─── Records to use
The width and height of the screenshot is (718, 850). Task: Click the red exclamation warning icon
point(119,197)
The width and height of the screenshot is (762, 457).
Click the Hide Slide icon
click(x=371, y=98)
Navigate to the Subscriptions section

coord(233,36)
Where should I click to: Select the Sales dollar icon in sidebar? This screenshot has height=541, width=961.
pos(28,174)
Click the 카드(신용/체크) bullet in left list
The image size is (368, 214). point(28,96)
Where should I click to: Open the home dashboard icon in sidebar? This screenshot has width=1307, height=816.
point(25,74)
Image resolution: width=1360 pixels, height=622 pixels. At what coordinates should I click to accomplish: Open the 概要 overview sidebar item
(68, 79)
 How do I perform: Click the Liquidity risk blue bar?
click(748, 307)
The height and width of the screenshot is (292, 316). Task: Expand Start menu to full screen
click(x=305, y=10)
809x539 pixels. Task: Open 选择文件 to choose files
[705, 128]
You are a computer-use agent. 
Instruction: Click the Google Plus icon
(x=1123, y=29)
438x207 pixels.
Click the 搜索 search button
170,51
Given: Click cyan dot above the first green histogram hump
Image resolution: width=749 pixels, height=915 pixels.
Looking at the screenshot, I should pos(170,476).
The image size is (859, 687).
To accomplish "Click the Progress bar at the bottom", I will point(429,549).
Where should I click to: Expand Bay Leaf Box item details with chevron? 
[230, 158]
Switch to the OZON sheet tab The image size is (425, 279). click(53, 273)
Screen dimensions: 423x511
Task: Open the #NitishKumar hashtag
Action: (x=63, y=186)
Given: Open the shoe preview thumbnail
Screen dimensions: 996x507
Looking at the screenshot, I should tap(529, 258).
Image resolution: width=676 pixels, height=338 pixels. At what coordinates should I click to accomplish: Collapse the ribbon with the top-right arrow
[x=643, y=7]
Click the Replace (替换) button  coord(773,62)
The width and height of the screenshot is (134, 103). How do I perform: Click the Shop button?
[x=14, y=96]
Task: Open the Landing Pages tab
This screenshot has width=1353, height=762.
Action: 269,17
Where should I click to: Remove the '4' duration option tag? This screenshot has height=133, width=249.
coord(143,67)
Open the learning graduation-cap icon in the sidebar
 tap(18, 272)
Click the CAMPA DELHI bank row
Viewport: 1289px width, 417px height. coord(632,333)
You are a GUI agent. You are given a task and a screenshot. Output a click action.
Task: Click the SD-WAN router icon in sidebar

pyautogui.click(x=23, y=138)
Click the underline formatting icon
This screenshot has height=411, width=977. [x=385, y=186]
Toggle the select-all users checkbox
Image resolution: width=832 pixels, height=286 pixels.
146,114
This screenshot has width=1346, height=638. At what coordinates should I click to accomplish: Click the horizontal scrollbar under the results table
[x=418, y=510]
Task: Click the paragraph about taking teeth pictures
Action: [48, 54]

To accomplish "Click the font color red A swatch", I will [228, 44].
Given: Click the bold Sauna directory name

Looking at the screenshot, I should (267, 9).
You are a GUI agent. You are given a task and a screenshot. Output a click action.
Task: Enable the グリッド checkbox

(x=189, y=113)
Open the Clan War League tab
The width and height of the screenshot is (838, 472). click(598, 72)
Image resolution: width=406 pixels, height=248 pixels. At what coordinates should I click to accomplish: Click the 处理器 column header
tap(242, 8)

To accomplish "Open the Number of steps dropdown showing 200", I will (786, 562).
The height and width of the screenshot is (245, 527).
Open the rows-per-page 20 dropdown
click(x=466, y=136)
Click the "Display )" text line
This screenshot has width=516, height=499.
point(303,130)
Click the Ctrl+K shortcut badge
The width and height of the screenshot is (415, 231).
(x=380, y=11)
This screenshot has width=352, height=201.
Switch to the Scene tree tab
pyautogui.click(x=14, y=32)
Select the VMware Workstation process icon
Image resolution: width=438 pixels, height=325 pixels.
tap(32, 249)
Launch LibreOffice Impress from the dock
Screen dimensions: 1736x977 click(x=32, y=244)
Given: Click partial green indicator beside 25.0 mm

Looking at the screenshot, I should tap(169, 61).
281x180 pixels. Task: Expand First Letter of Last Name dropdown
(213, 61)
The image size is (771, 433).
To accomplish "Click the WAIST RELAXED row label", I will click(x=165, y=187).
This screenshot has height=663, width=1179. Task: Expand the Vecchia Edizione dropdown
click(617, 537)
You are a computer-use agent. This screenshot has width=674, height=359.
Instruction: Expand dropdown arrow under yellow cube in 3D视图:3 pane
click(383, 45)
──────
▶ Required work: Copy out the lines from the one containing "This screenshot has width=352, height=201." through the end of the records, keeping every character as it stands.

▶ Response:
This screenshot has width=352, height=201.
Switch to the Scene tree tab
pyautogui.click(x=14, y=32)
Select the VMware Workstation process icon
Image resolution: width=438 pixels, height=325 pixels.
tap(32, 249)
Launch LibreOffice Impress from the dock
Screen dimensions: 1736x977 click(x=32, y=244)
Given: Click partial green indicator beside 25.0 mm

Looking at the screenshot, I should tap(169, 61).
281x180 pixels. Task: Expand First Letter of Last Name dropdown
(213, 61)
The image size is (771, 433).
To accomplish "Click the WAIST RELAXED row label", I will click(x=165, y=187).
This screenshot has height=663, width=1179. Task: Expand the Vecchia Edizione dropdown
click(617, 537)
You are a computer-use agent. This screenshot has width=674, height=359.
Instruction: Expand dropdown arrow under yellow cube in 3D视图:3 pane
click(383, 45)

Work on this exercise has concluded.